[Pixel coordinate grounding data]
|---|

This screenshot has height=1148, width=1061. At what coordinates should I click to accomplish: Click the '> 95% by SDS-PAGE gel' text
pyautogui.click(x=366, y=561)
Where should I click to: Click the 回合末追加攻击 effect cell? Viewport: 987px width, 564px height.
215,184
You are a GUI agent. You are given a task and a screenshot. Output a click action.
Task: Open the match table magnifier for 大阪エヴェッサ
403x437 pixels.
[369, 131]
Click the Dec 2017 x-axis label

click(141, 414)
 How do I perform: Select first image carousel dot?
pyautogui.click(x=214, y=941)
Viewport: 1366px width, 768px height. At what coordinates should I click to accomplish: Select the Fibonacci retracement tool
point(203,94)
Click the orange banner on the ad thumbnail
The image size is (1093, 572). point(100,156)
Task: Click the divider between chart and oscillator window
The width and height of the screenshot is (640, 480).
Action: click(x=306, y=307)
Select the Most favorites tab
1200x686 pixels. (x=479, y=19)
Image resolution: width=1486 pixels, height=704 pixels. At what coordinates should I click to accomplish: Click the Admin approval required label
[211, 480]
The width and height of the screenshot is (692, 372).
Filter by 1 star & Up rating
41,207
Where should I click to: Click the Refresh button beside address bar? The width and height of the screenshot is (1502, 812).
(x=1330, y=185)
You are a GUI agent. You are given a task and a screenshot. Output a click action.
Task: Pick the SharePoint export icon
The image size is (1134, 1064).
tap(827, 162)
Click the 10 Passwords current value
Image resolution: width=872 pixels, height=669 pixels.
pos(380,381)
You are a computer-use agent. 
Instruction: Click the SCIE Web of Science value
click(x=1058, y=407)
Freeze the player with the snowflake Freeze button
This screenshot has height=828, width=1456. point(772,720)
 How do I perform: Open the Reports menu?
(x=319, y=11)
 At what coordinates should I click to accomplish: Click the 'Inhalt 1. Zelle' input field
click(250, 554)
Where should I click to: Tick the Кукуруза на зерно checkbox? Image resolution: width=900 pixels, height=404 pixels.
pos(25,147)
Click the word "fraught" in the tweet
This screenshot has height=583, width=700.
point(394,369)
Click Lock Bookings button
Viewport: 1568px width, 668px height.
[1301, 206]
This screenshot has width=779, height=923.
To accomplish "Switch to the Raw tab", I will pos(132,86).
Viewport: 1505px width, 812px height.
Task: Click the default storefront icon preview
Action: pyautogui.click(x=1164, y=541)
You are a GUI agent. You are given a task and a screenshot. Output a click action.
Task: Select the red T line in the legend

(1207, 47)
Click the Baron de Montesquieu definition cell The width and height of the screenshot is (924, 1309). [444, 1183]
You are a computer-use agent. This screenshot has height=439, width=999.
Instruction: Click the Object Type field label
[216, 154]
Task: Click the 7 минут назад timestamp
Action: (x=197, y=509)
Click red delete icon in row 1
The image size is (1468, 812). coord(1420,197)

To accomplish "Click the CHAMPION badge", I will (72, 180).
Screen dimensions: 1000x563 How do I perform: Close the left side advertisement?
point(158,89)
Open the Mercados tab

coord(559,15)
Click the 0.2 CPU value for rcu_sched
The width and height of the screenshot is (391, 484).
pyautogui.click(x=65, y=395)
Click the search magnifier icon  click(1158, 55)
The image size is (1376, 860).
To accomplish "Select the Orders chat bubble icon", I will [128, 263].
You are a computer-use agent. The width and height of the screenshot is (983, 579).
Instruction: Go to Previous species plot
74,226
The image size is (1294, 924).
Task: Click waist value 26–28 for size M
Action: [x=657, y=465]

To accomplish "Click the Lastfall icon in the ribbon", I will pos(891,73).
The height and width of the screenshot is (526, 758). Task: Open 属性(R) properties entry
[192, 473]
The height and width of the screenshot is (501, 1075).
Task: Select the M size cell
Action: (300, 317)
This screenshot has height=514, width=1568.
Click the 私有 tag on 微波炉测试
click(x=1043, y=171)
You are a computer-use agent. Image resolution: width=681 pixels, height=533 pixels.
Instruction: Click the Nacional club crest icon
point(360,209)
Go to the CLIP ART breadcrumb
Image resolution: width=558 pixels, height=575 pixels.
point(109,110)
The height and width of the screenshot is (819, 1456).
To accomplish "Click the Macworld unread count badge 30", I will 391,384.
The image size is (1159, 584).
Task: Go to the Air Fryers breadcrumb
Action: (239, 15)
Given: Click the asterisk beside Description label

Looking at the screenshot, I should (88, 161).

|---|

Exercise requirements:
Go through the data above and copy each line that holds the word "computer".

Solution below:
You are a computer-use agent. 
You are a computer-use agent. This screenshot has height=439, width=999.
You are a computer-use agent. The width and height of the screenshot is (983, 579).
You are a computer-use agent. Image resolution: width=681 pixels, height=533 pixels.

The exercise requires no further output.